December is a time for celebration and reflection. 2018 has been a monumental year for South Dakota Corn. We’ve made an impact on ag policy, helped pave the way for future agriculture industry leaders and continued growing South Dakota’s corn industry.
Although 2018 brought market uncertainty and battles with Mother Nature, the year seems to be wrapping up on a high note. South Dakota Corn recognizes that we have much to celebrate from 2018. Let’s review some of the wins the industry has enjoyed during the past 12 months.
It all starts with a great crop. South Dakota corn farmers averaged an unprecedented 166 bushels per acre record, a total of 822 million bushels, making it the second largest corn crop ever produced. Corn exports also exceeded 2.4 billion bushels, larger than our historic 2 billion bushel average.
Leading Ag Policy on a National Level
It was a roller coaster of a year on the policy level, but we are setting up to end with some major wins.

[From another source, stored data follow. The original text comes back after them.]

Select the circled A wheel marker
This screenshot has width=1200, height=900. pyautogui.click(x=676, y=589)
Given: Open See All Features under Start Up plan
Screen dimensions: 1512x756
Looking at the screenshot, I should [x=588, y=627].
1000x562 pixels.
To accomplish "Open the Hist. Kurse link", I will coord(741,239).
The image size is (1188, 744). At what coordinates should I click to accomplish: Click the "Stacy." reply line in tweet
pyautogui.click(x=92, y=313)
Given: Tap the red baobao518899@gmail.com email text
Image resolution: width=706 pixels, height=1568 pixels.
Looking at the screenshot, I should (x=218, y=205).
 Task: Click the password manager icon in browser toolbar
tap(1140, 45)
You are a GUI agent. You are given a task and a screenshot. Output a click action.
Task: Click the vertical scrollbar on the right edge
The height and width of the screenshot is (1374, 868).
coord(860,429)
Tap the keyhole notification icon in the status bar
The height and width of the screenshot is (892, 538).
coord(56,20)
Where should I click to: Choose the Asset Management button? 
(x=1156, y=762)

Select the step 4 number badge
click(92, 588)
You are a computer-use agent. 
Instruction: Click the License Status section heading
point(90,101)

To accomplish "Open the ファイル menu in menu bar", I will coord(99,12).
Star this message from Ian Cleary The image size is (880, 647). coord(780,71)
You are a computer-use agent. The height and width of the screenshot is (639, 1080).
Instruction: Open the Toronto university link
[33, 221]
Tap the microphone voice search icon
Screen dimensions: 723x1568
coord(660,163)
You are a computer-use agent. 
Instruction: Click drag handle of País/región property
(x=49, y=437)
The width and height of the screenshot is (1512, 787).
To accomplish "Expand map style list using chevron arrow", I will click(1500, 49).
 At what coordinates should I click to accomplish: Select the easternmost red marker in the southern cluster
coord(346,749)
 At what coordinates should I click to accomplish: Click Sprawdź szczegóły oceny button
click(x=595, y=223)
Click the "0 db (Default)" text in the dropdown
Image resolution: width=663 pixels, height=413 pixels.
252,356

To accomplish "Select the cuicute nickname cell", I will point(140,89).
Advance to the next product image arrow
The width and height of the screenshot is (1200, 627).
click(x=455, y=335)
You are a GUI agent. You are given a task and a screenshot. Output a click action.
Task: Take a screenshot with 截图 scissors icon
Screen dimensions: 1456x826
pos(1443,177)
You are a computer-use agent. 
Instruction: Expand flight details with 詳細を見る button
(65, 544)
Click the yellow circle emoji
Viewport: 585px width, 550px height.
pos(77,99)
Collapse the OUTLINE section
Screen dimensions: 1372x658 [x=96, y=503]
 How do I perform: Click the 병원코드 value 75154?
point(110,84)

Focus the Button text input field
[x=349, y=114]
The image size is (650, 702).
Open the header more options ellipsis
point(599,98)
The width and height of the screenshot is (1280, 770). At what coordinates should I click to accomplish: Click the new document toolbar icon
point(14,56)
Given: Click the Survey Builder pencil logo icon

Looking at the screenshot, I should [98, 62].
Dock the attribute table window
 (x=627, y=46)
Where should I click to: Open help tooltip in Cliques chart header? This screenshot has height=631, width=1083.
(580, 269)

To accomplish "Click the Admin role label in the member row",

A Farm Bill is very near to completion as of this writing. In the new Farm Bill the South Dakota Corn Growers have pushed to make sure these big rocks were included:
- Crop Insurance subsidies will be retained with no changes
- Harvest price option is protected
- Farmers will be allowed to sign up and change from Agriculture Risk Coverage (ARC) to Price Loss Coverage (PLC) every year
- Increase in the Conservation Reserve Program (CRP) by 3 million acres
- A soil health and income protection program was created for the Prairie Pothole Region, which includes most of eastern South Dakota
The new United States-Mexico-Canada Agreement (USMCA) will update the nearly 25-year-old North American Free Trade Agreement (NAFTA) with major changes in the form of new labor and environmental standards, intellectual property protections and digital trade provisions. Most importantly, the USMCA allows exports of corn, ethanol and dried distillers grains (DDGs) to flow freely into our two closest neighbors.
Here at home, one of the biggest events of 2018 was a tractor rally held in June in Sioux Falls to mark the South Dakota visit of EPA Administrator Scott Pruitt. Hundreds of people turned out to support South Dakota corn farmers and E15. That effort, which included a full-page ad in the Argus Leader, social media campaign and ads on key agriculture industry websites, resulted in national media attention. The campaign got Pruitt’s attention. A few weeks later, Pruitt resigned. In October, President Trump directed the Environmental Protection Agency (EPA) to begin rule making that allows for year-round use of gasoline with E15.
Keeping South Dakota Corn Local
On a state level, South Dakota Corn teamed up with Raven Industries and led the charge to obtain funding and support for the Raven Precision Agriculture Center on the South Dakota State University (SDSU) campus. South Dakota Corn helped secure $22 million from the South Dakota State Legislature to make this project a reality.
Another great success for the year is how South Dakota Corn has grown its relationships with South Dakota conservation groups. It’s exciting to be working with other organizations that are passionate about advancing agriculture in our state.
In addition, South Dakota Corn has supported the new Ringneck Energy ethanol plant in Onida. With the capacity to use 28 million bushels of corn and produce 80 million gallons of ethanol, this plant will put South Dakota corn to work—right here in our backyard.
South Dakota Corn has also advocated for livestock development across the state, encouraging farmers to be leaders in their communities and embrace all livestock projects.
Educating South Dakota corn farmers about using agricultural practices that improve soil health and water quality has also been a key focus area for 2018. Farmers are stepping up to solve those issues and holding themselves and their fellow farmers accountable.
Providing Value to Our Members
Last but certainly not least, South Dakota Corn has launched a new way to communicate with our farmers. This year we kicked off our new blog and moved our Emerge magazine from a quarterly print publication to a monthly digital format. By emailing more frequently, we’re providing more timely and relevant information to our members. As a grassroots organization, we want to be more engaging and bring positive messaging about the agriculture industry to consumers. Our social media and advertising efforts have been wildly successful in accomplishing that goal. By providing more frequent communications, we’ve succeeded in keeping South Dakota Corn members apprised of what’s happening in the association and on a local, state and national level that impacts their bottom line.
Thanks to you, South Dakota Corn continues to be a strong voice for farmers in Pierre and Washington, D.C. We’re proud to represent you. Wishing you and your family a very Happy Holidays.